Looking for a critique on these drawings
2yr
Dennis Yeary
Hey I'd like to say good job on these drawings, there's a lot of variety to your subject matter and I see a mix of sketching and study work which is good. But I can tell you're new to asking for critique because this is not the most efficient way to do it. When asking for critique you should state the goal of your drawings very clearly and ask for feedback on certain aspects. Take your first portrait for example, I could give feedback on the shape design, anatomy, proportions, shading, accuracy, hair, line quality, etc. So next time you ask for feedback, state what your goal was for the drawing and request for critique on THAT specific aspect.
For my critique, I'll be focusing on your first portrait. The largest issues I see are the planes of the head and shading. You don't really have a good understanding of the planes of the head. The drawing is feeling quite structural which I like, you have somewhat of an understanding of the different planes but I feel like there are still some gaps in your knowledge. For example, in the left cheek you indicated a top plane and front plane. But the front plane is filled in with the same half tone which is incorrect. The cheek kind of wraps around the face, so the plane furthest from the light source is shaded dark (which you did correctly) but Im not seeing any gradation as the cheek turns towards the nose. You captured this gradation successfully in the forehead but failed to notice it for the left cheek. For the top plane you indicated, there should be a shadow on the left side as the cheekbone turns towards the right ear (away from the light source). I used the left cheek as an example of incorrect shading but it can really be applied to every feature in your drawing.

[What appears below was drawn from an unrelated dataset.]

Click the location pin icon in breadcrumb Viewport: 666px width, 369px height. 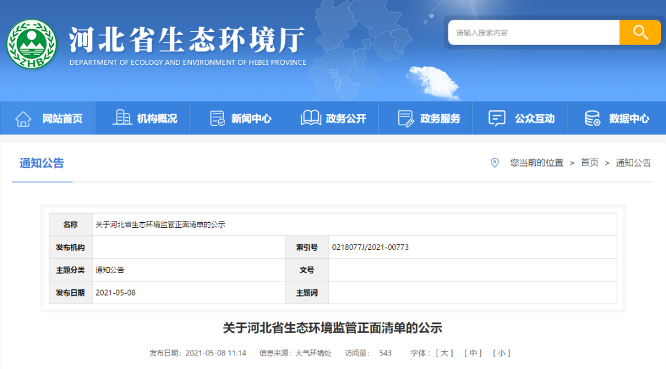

To improve your shading, Dorian Iten has great videos on the Proko channel. I also recommend you study the planes of the head using the Asaro Head. https://www.artstation.com/artwork/GX3Ax1
That being said, even though you missed certain aspects the drawing still feels structural. There's a clear separation of lights and dark. And finally, you're using the correct tone to indicate and add to that structure which is really good.